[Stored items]

****************

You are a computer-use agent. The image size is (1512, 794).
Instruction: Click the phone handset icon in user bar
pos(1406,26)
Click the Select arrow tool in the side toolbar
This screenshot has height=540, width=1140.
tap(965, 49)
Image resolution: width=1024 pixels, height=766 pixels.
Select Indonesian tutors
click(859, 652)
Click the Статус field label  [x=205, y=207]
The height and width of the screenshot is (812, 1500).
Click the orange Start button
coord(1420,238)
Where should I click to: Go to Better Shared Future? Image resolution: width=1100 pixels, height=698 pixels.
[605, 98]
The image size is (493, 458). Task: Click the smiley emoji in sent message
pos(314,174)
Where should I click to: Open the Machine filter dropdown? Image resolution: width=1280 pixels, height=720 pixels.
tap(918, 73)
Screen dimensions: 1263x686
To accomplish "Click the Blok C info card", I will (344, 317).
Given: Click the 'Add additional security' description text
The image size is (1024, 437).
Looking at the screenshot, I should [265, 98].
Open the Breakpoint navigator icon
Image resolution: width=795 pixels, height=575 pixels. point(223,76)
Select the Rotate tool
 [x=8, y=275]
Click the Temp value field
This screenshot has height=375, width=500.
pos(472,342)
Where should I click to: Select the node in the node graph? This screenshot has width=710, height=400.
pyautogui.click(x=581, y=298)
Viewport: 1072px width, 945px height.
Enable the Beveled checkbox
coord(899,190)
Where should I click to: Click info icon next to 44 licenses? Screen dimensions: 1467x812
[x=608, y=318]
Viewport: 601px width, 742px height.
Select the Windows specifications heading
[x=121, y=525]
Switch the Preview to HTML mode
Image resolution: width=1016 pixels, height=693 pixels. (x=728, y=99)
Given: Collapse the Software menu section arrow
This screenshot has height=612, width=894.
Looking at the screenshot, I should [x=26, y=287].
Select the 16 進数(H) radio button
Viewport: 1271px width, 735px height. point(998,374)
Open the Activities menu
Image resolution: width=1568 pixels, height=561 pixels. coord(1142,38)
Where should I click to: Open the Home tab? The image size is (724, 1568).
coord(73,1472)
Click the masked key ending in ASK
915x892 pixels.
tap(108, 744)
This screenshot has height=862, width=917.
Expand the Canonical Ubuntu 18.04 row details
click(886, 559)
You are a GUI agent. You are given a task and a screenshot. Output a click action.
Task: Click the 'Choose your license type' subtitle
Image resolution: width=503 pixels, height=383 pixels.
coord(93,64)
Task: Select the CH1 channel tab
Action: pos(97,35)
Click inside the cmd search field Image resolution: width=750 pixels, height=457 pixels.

****************

YOUR GOAL
From the records above, return each line that includes "agent".

REPLY TO THE EXERCISE
You are a computer-use agent. The image size is (1512, 794).
You are a GUI agent. You are given a task and a screenshot. Output a click action.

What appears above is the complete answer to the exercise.